MAROC
28/12/2018 14h:35 CET

L'UMT annonce 10 jours de protestation en janvier, le gouvernement se dit prêt au dialogue

Au programme, marches, sit-in et grèves régionales et sectorielles.

UMT/Facebook

DIALOGUE SOCIAL - Ils se rejettent la balle. Le conseil national de la centrale syndicale de l’Union marocaine du travail (UMT) promet de revenir à la charge dès le mois de janvier qu’elle décrète “mois de grève et de dénonciation”. C’est ce que le conseil national de l’UMT a annoncé officiellement dans un communiqué, publié à l’issue de sa réunion tenue hier, précisant qu’il continuera de boycotter les prochaines séances du dialogue social. Et il n’est pas prêt de changer d’avis tant que “l’offre du gouvernement n’est pas à la hauteur des ambitions et attentes de l’ensemble des salariés”, prévient-il. 

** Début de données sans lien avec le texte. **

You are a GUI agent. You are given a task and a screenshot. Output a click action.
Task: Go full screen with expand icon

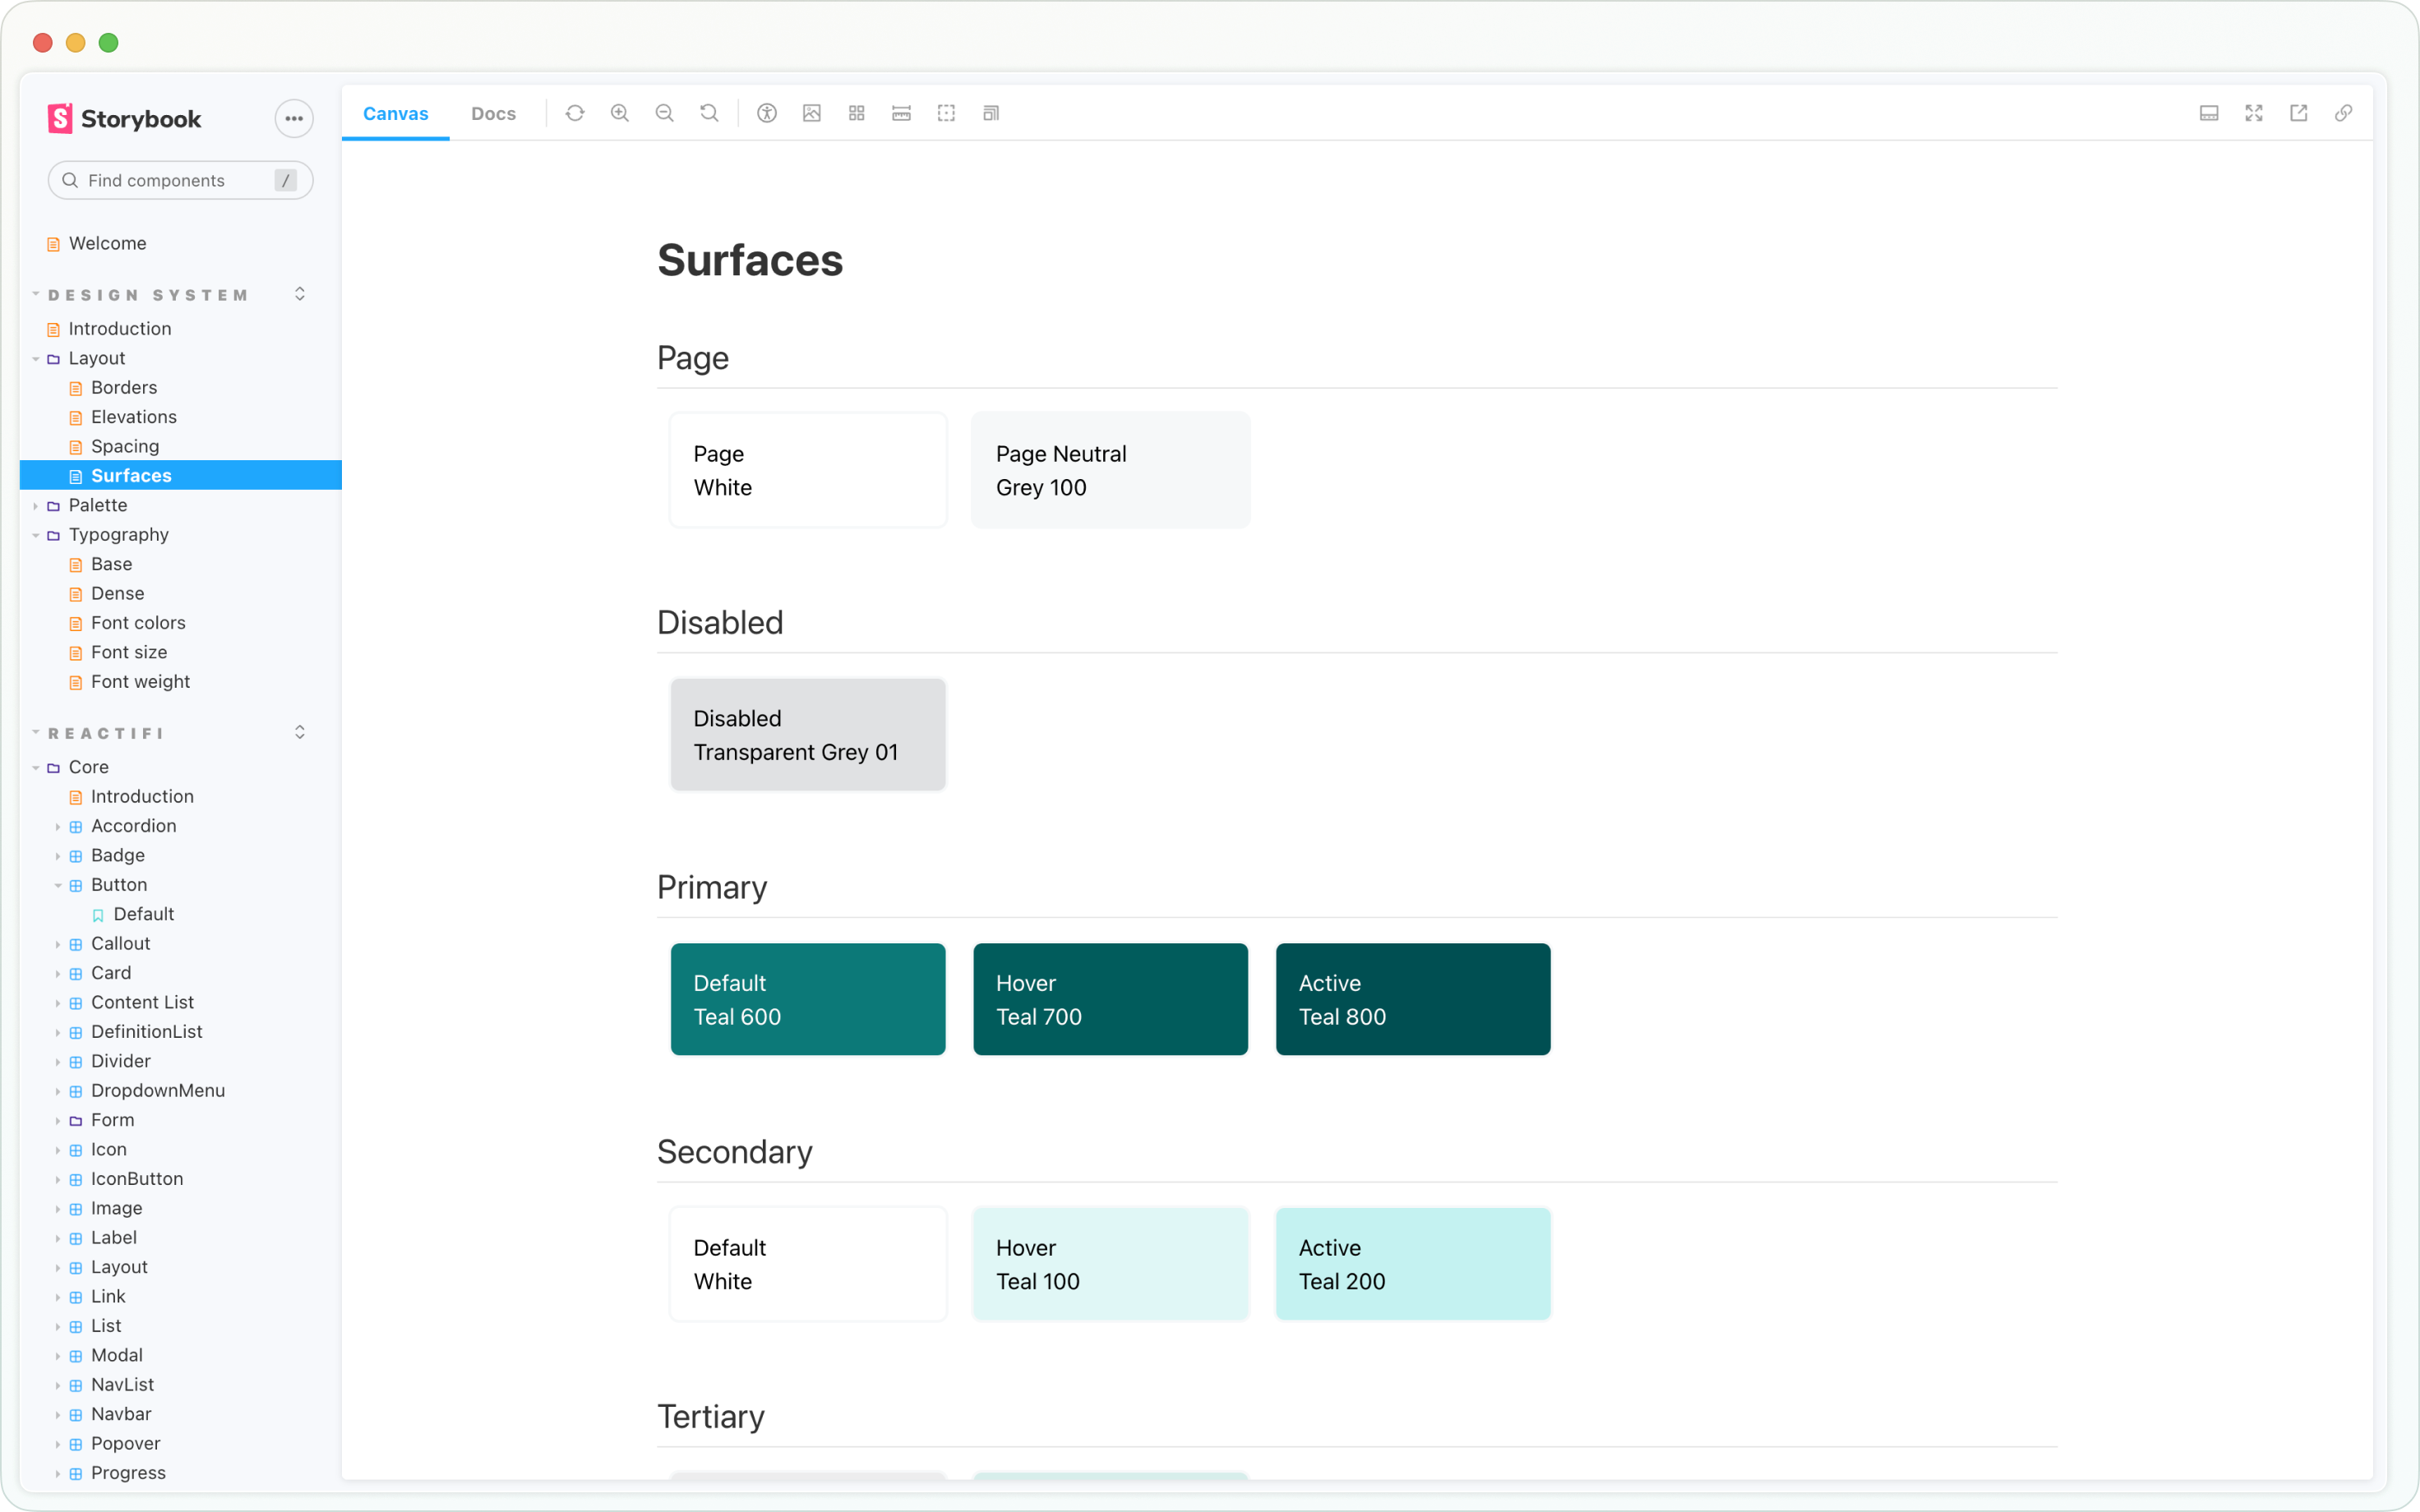click(x=2254, y=113)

Le syndicat de Miloudi Moukharik met aussi en garde le gouvernement “contre l’impact que pourrait avoir un état de crise” s’il ne présente pas “de nouvelles offres”. Il estime que, pour le moment, “le gouvernement persiste à interagir négativement avec les revendications de la classe ouvrière et l’ensemble des  salariés”. Et de souligner qu’il ne reviendra pas sur ses revendications auprès du gouvernement d’augmenter les salaires dans le privé et le public, ainsi que le SMIG et de baisser les taxes. “Le gouvernement doit aussi traiter les revendications des catégories professionnelles relatives à leur statut au sein de la fonction publique, d’institutions publiques et des collectivités territoriales”, insiste l’UMT.      

Pour se faire entendre, l’UMT a décidé d’entreprendre des démarches de protestation pendant 10 jours, du 10 au 20 janvier prochain. “Marches, sit-in, grèves régionales et sectorielles”, menace-t-elle, arguant que cette décision vise à dénoncer “les violations des libertés syndicales et le refus de donner suite aux revendications de la classe ouvrière”. 

De son côté, le gouvernement défend son offre. Hier, au point de presse hebdomadaire qui se tient suite au conseil de gouvernement, le porte-parole du gouvernement et ministre délégué chargé des Relations avec le Parlement et la Société civile, Mustapha El Khalfi, a estimé que le gouvernement a consenti de nombreux efforts dans ce sens.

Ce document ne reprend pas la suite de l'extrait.